* What you need to do: Copy exactly, no pictures: every line from the one that contains "Task: Click the Warten" through the end of the entries below.

* Information:
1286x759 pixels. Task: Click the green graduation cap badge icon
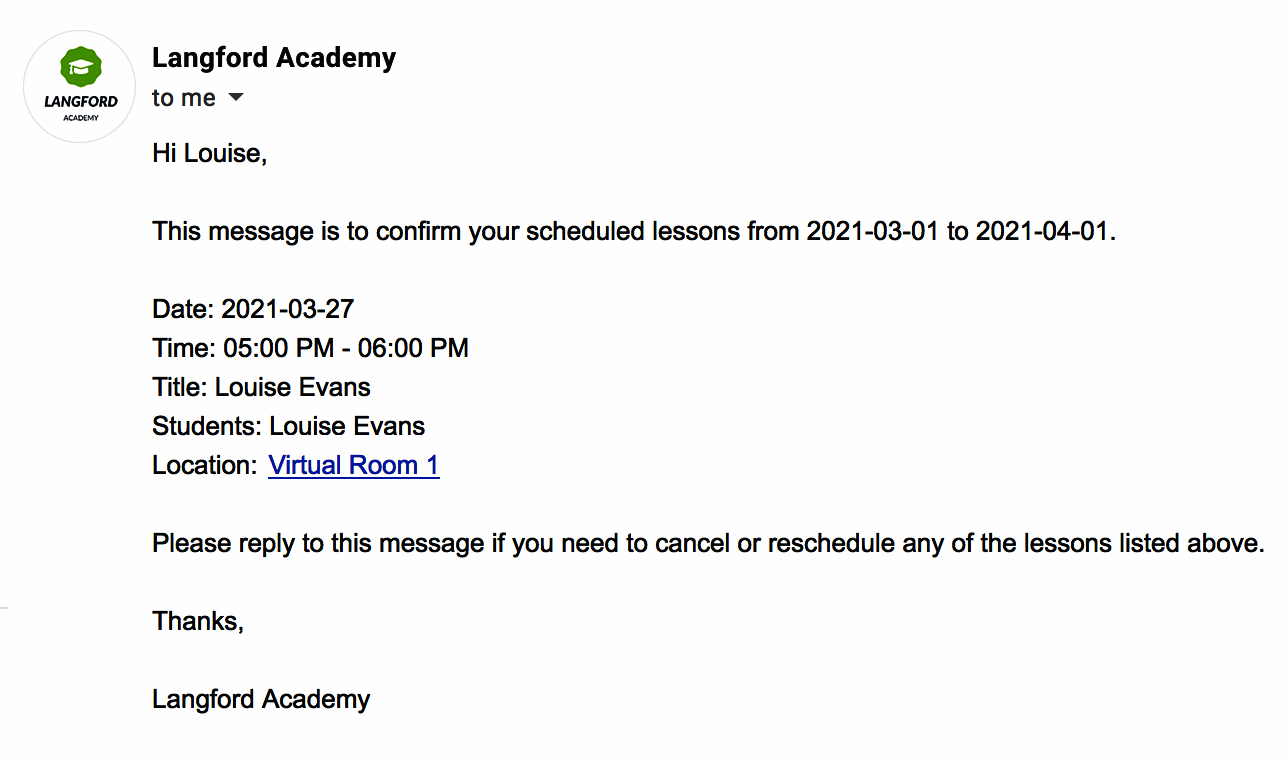(80, 67)
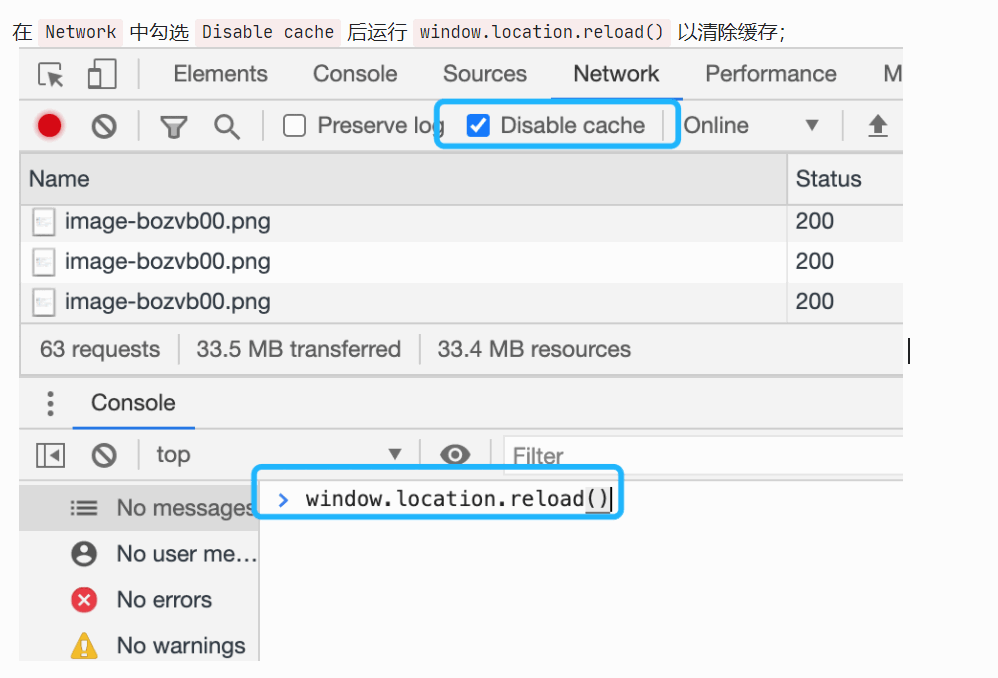Select No errors in console sidebar
This screenshot has width=998, height=678.
click(164, 600)
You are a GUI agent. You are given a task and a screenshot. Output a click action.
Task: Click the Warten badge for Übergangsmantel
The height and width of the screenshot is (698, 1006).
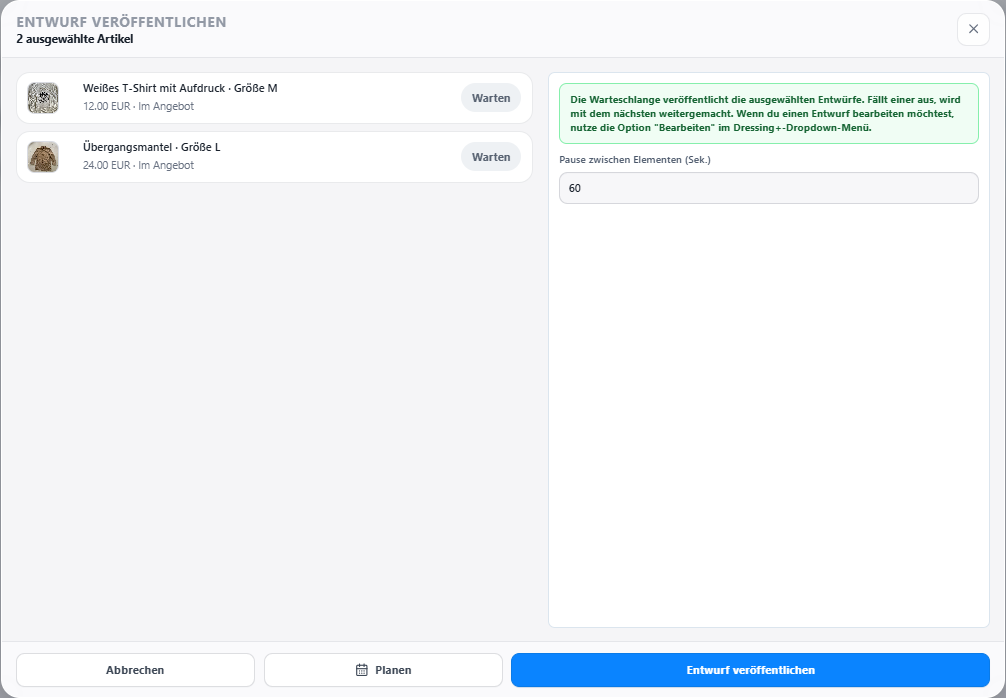click(x=491, y=157)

* Answer space:
Task: Click the Warten badge for Übergangsmantel
The height and width of the screenshot is (698, 1006).
click(x=491, y=157)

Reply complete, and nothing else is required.